Lawrence Summers has taken himself out of the running to be the next chair of the Federal Reserve after a bloc of key Democratic senators indicated they would oppose his nomination. Janet Yellen, the Fed vice-chair, is now the frontrunner to replace Ben Bernanke in January, in an appointment that would make her the first woman to hold the post. Mr Summers, a former Treasury Secretary and senior economic adviser to Barack Obama in his first term, galvanised opposition among left-of-centre Democrats who painted him as a symbol of the wrongs of financial deregulation, the Financial Times writes.
Plans to privatise the Royal Mail faced potential disruption on Sunday after First Minister Alex Salmond said the move should be put on hold until after the Scottish independence referendum. Mr. Salmond demanded the moratorium so people in Scotland can have their own say on what do with the 'public asset' in the event of a Yes vote next September. 'The Scottish Government is firmly opposed to the privatisation of Royal Mail and this proposed sell-off of an essential public service should be subject to a moratorium until the result of Scotland's referendum is known,' he said, according to The Daily Mail.

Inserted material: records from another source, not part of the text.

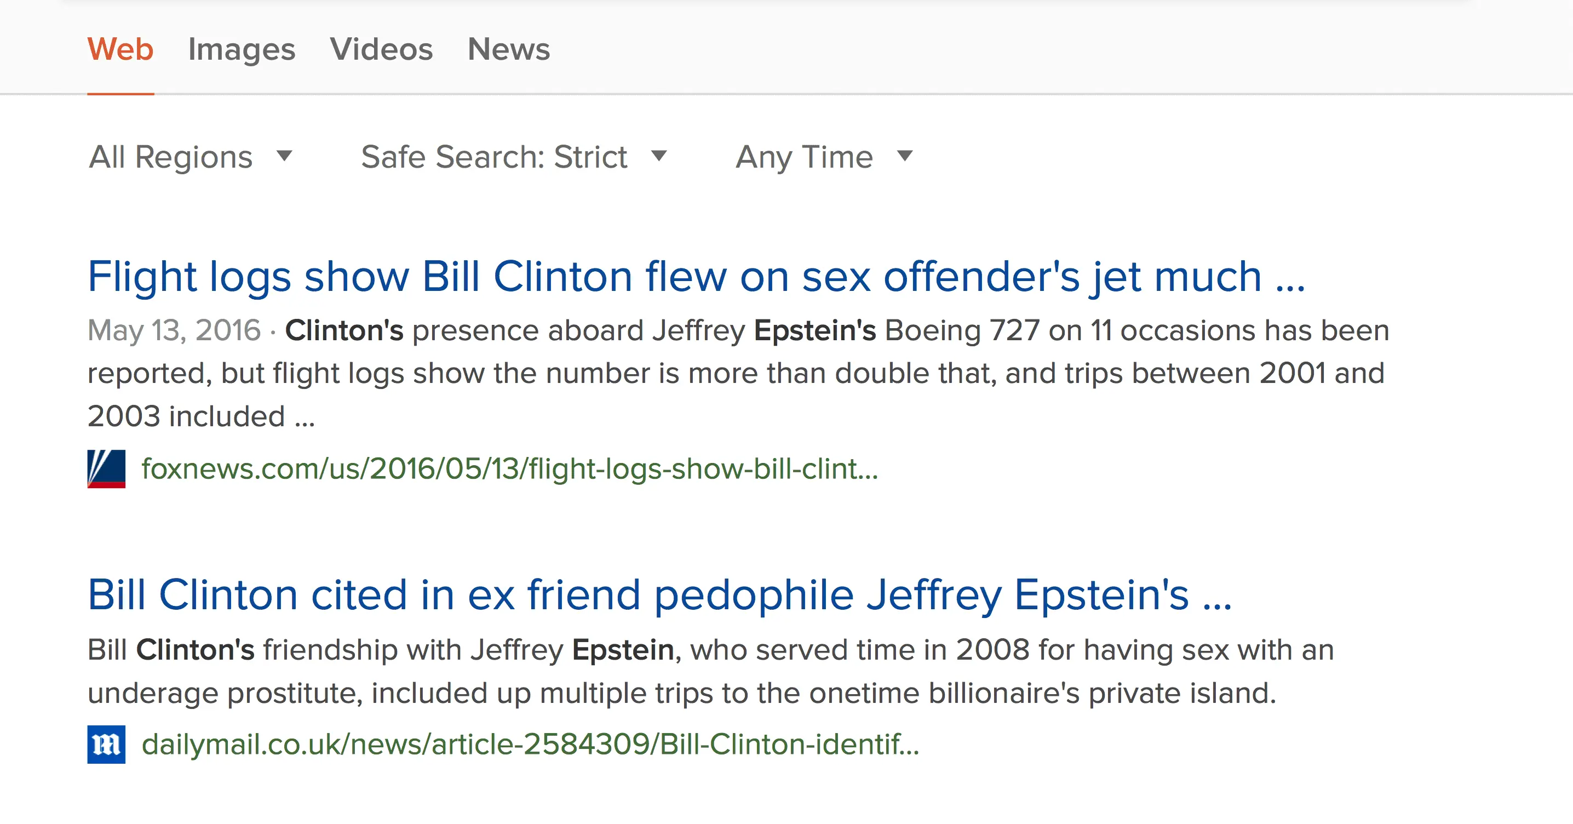Open the Images tab
Screen dimensions: 1573x824
pyautogui.click(x=241, y=49)
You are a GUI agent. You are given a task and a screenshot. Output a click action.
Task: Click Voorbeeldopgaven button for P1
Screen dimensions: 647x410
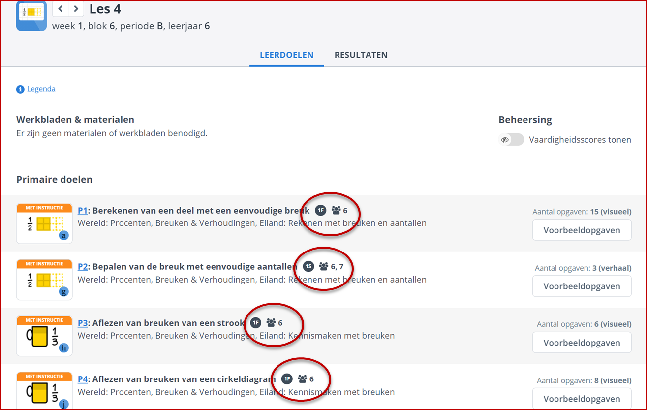(x=582, y=230)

The Sultan of Brunei has secretly spent £500m buying most of Queensway, the scruffy west London thoroughfare, with the ambition of creating an estate in the image of historic landowners such as Grosvenor. In an extraordinary series of off-market swoops, Brunei's royal family has amassed about 75% of the property on the road, which runs north from Kensington Gardens. The deals were arranged by Siahaf, a development company run by the British investor Johnny Sandelson and Mohamad Shuif Hussain, an entrepreneur from Brunei, The Times reports.
A crash in the soaring London housing market could derail the tentative recovery of the entire British economy, one of the world's leading economists has warned. As fears rise of a new bubble in house prices, Paul Ballew, global chief economist for credit-rating group Dun & Bradstreet, said: 'A London crash could stall the economy. It's a big enough asset class to matter. The ripple effects of a key sector go throughout the economy in so many ways.' Houses in the capital's ten most expensive boroughs are now worth as much as the property markets of Wales, Scotland and Northern Ireland combined, The Daily Mail writes.

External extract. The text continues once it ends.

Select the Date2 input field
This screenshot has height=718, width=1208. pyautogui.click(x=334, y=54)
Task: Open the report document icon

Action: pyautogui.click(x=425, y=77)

In a survey of business leaders carried out with KPMG, the Confederation of British Industry [CBI] today tells the Government to do more to develop the nation's railway links, roads and airports, and to move faster to tie up projects and spending plans. John Cridland, the CBI's director-general, said transport and energy should be immediate priorities, according to The Times.
Britain's biggest listed companies run the risk of shareholder rebellions or extra taxes from the UK government if they continue to sit on their £166bn cash pile, according to a report out today. Figures show that the combined amount of gross cash amassed by FTSE 100 businesses has grown by £42.2bn, or 34%, since the financial crash of 2008 to reach a record £166bn. The increase alone is enough to pay for the HS2 rail project or meet more than a third of Whitehall's annual fiscal deficit, The Scotsman explains.